Long-term follow-up to week 104 in the S-LiTE trial demonstrated differing “legacy” effects. After stopping interventions at week 52, all groups regained weight, but exercise-containing groups regained less. From randomization to week 104, weight regain was +7.6 kg in placebo, +8.7 kg in liraglutide, +5.4 kg in exercise, and only +3.5 kg in the combination arm [15]. This suggests that exercise may confer some sustained benefit even after discontinuation, whereas pharmacotherapy benefits diminish rapidly when stopped.

An interesting aspect of the S-LiTE trial post-treatment follow-up was its examination of physical activity patterns. One year after treatment cessation, participants in the exercise-alone and exercise-liraglutide groups reported the highest levels of moderate-to-vigorous physical activity (MVPA), with median self-reported values of 240 and 225 minutes/week, respectively, compared to 150 minutes/week in placebo and only 30 minutes/week in the liraglutide-alone group [15]. A greater proportion of participants receiving liraglutide without exercise reported no structured activity, which corresponded to more daily sitting time (median 480 minutes/day) compared to the exercise-alone (420 minutes/day) and combination groups (420 minutes/day) [15]. Accelerometer measurements supported these findings, with MVPA of 134 minutes/day in the exercise group and 105 minutes/day in the combination group, versus 95 minutes/day for placebo and 88 minutes/day for liraglutide alone [15]. These data raise the hypothesis that patients on GLP-1 therapies may experience reduced physical activity, possibly due to inadequate energy intake (“not enough fuel in the tank”) or central effects on motivation. This highlights the importance of counseling patients not only on structured exercise but also on maintaining overall activity levels and minimizing sedentary behavior.

Dietary intake patterns may also shift with GLP-1 therapies. Across ten studies of GLP-1 receptor agonists and dual glucose-dependent insulinotropic polypeptide (GIP) agonists, caloric intake was reduced by approximately 16–39 % compared to placebo [16]. Most of these studies assessed intake using ad libitum test meals rather than 24-h dietary recalls, a methodological approach that offers the advantage of capturing voluntary eating behavior under controlled conditions but may underestimate total daily energy intake and limit extrapolation to real-world dietary patterns.
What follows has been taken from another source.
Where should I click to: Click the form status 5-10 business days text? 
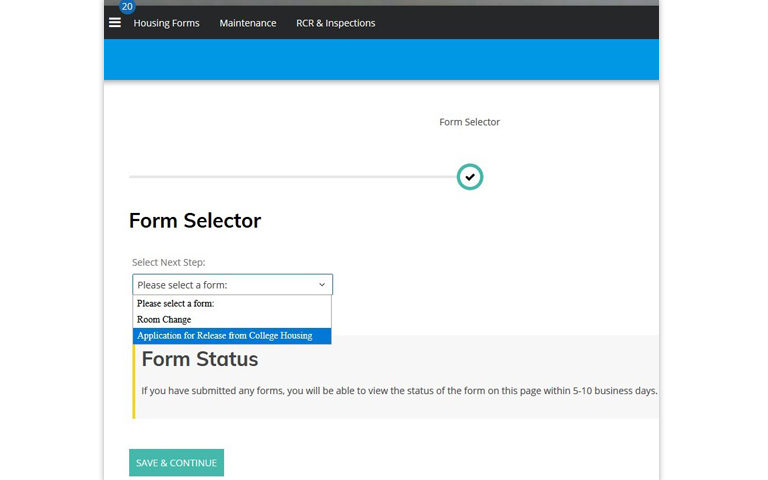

Only one study reported providing dietary counseling alongside pharmacotherapy, and just two described involvement of a registered dietitian, underscoring a gap in structured nutritional guidance. This lack of formal nutritional support limits the ability to interpret how macronutrient composition, protein intake, and food selection are affected and underscores the need for future studies that integrate dietary counseling and standardized nutrition protocols. While four studies assessed macronutrient composition, results were inconsistent, leaving unanswered questions about whether GLP-1 induced reductions in dietary protein or other nutrients contribute to observed changes in body composition. Survey data from consumer populations suggest that individuals on GLP-1 therapies consume 700–800 fewer kilocalories per day than non-users, and tend to reduce intake of processed foods, sugar-sweetened beverages, refined grains, and beef [17]. However, the long-term effects of these changes on diet quality, micronutrient adequacy, and body composition remain largely unexplored.
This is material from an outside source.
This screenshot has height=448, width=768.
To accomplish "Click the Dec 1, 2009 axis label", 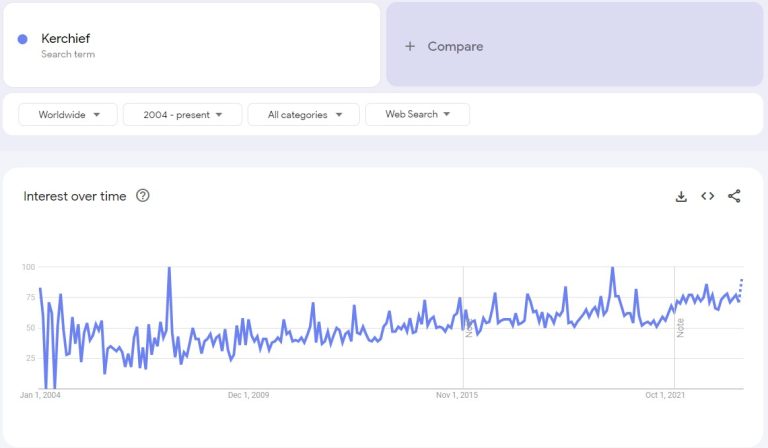I will [249, 396].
Taken together, evidence from the STEP, SURMOUNT, and S-LiTE trials strongly supports the lifestyle interventions, particularly dietary modification and structured exercise, being not only compatible with but also additive to the effects of GLP-1 therapies. The combination of diet, exercise and GLP-1 therapies enhances weight loss, improves body composition, reduces visceral fat and inflammation, and may confer longer-term benefits in slowing weight regain. Additionally, sustained engagement in physical activity after treatment cessation appears more likely when exercise is integrated alongside pharmacotherapy, while GLP-1 therapies alone may be associated with lower post-treatment activity levels. Moreover, GLP-1 therapies appear to not only reduce caloric intake but also shift dietary patterns toward lower consumption of processed and energy-dense foods, suggesting potential qualitative as well as quantitative improvements in diet.
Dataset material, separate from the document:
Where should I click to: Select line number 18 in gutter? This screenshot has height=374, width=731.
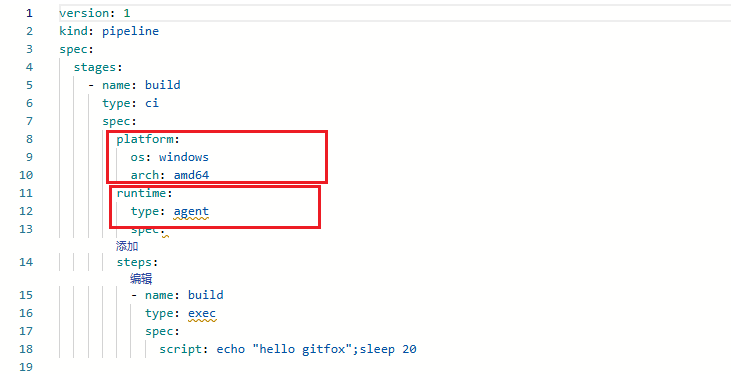pyautogui.click(x=26, y=349)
4. Preserving lean body mass during GLP-1 therapies with diet and exercise

While GLP-1 therapies are highly effective at producing substantial weight loss and metabolic improvements, there is concern regarding their impact on muscle quantity, health, and function [18]. Sarcopenia is a progressive, generalized disorder of skeletal muscle characterized by accelerated declines in muscle mass and function [19] and is associated with increased risk of frailty, falls, functional decline and mortality [20,21]. A recent systematic review and network meta-analysis of 22 randomized controlled trials involving 2258 participants evaluated the effects of GLP-1 receptor agonists and dual glucose-dependent insulinotropic polypeptide (GIP)/GLP-1 agonists on body composition. The analysis found that, in addition to significant reductions in total body weight and fat mass, ∼25 % of the total weight lost consisted of lean mass compared with control groups [22]. The magnitude of this loss with GLP-1 therapies has been likened to that typically accrued over a decade or more of aging [23]. Importantly, there was heterogeneity between agents: liraglutide (3.0 mg weekly and 1.8 mg daily) achieved weight loss without significant lean mass reduction, whereas tirzepatide (15 mg weekly) and semaglutide (2.4 mg weekly) were least effective in preserving lean mass [22]. These findings underscore the need for careful consideration when prescribing GLP-1 therapies, particularly in the context of sarcopenia, where losses in muscle quantity and function can have significant clinical consequences.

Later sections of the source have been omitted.